# K on 11/25, Take 2



## Tin (Nov 21, 2014)

Mishka and I plan to be there Tuesday. Lots of terrain added and they are apparently leaving lower East Fall ungroomed.


----------



## powhunter (Nov 22, 2014)

Watching the weather.  If it stays warm mon night could be epic


Sent from my iPhone using Tapatalk


----------



## mishka (Nov 22, 2014)

Here we go again. Forecast even worse compared to last week one

Tuesday Mostly sunny, with a high near 35.  *Very windy,* with a west wind 50 to 55 mph decreasing to 43 to 48 mph in  the afternoon. Winds could gust as high as* 70 mph. *


----------



## Tin (Nov 22, 2014)

We are just cursed. I would go in the wet stuff Monday, just looks like sprinkles. How are winds looking then?


----------



## mishka (Nov 22, 2014)

http://forecast.weather.gov/MapClick.php?lon=-72.81895&lat=43.60615#.VHEpDMmwTfX

Monday Showers, *mainly before noon*.  High  near 56. *Strong and damaging winds*, with a southwest wind *50 to 60 mph*.   Chance of precipitation is 90%. New precipitation amounts between a  quarter and half of an inch possible. 

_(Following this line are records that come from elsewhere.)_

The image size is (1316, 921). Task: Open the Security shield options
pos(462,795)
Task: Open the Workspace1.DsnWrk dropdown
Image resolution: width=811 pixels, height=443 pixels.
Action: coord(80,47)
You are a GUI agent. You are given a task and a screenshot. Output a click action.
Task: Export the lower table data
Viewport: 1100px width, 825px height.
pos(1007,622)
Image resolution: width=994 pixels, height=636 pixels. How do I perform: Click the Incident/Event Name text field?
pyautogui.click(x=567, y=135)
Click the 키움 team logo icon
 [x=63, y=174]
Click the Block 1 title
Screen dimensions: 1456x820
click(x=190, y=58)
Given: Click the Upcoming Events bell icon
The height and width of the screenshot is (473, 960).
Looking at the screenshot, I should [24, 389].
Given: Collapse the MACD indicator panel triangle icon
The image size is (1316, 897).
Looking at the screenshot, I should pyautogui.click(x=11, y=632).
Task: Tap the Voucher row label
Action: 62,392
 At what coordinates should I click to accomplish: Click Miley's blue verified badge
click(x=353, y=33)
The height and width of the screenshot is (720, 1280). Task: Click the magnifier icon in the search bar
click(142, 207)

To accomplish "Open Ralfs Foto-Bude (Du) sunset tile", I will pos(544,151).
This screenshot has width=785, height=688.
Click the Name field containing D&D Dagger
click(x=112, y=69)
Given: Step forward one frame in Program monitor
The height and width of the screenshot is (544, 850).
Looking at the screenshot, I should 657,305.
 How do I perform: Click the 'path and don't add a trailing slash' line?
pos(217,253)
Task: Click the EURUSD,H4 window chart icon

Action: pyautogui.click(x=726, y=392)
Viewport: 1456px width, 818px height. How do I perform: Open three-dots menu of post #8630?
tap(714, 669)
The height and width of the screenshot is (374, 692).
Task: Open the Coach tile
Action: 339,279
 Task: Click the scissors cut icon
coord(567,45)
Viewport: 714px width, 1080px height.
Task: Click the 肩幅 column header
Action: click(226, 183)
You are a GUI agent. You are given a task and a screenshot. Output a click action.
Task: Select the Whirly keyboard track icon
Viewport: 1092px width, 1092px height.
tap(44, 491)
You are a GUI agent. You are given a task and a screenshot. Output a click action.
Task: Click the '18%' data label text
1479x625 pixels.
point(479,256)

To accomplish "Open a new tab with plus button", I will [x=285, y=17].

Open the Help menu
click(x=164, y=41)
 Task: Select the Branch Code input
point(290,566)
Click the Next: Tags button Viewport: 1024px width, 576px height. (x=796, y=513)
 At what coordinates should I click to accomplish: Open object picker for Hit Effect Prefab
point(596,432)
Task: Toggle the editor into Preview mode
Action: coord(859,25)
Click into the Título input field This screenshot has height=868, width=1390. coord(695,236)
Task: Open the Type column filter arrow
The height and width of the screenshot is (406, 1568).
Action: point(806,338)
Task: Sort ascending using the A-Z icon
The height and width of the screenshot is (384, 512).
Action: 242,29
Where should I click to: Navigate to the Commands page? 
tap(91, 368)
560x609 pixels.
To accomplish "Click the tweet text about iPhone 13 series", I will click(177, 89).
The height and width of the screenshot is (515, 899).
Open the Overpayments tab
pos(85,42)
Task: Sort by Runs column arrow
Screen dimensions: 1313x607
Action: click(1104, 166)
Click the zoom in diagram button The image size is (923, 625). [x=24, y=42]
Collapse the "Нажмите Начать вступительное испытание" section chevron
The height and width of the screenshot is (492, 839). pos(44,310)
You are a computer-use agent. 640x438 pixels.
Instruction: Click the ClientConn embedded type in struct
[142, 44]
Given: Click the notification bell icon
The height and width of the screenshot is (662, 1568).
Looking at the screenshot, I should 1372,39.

I say f@#$%^  with forecast and go as planed. Monday looks to be is warmer day


----------



## Puck it (Nov 22, 2014)

Looks like last week.  Winds were weird Friday.  Nothing at the summit then coming around the bend in GN into NR.  It was howling.


----------



## steamboat1 (Nov 23, 2014)

If you listen to the weather you'll miss a lot of the good days.


----------



## powhunter (Nov 23, 2014)

Could be snow


Sent from my iPhone using Tapatalk


----------



## Tin (Nov 23, 2014)

powhunter said:


> Could be snow
> 
> 
> Sent from my iPhone using Tapatalk



I've read that a few places too, not sure where it is coming from. I've read up to 4-8".


----------



## mishka (Nov 23, 2014)

Tin said:


> I've read that a few places too, not sure where it is coming from. I've read up to 4-8".



when?


----------



## Tin (Nov 23, 2014)

Monday night, will be blow freezing above 2000' by Tuesday morning but I'm not sure where the moisture would come from.


----------



## powhunter (Nov 23, 2014)

I saw it on Kzone so it must be true


Sent from my iPhone using Tapatalk


----------



## powhunter (Nov 24, 2014)

Springlike tomorrow?


Sent from my iPhone using Tapatalk


----------



## Tin (Nov 24, 2014)

Close, saw 30s so hopefully some soft stuff after today's weather. Winds should be less than today's as well...


Oh Puck It....


----------



## Puck it (Nov 24, 2014)

Tin said:


> Close, saw 30s so hopefully some soft stuff after today's weather. Winds should be less than today's as well...
> 
> 
> Oh Puck It....


  I am out.  I have some meetings at work. Going Wednesday for sure.


----------



## Savemeasammy (Nov 24, 2014)

Sunday is a possibility for me.   Hopefully the crowds won't be too bad since many people will be heading back south.  


Sent from my iPhone using Tapatalk


----------



## powhunter (Nov 24, 2014)

Our crew will be there   Hope there's some bumps to ski other than MT


Sent from my iPhone using Tapatalk


----------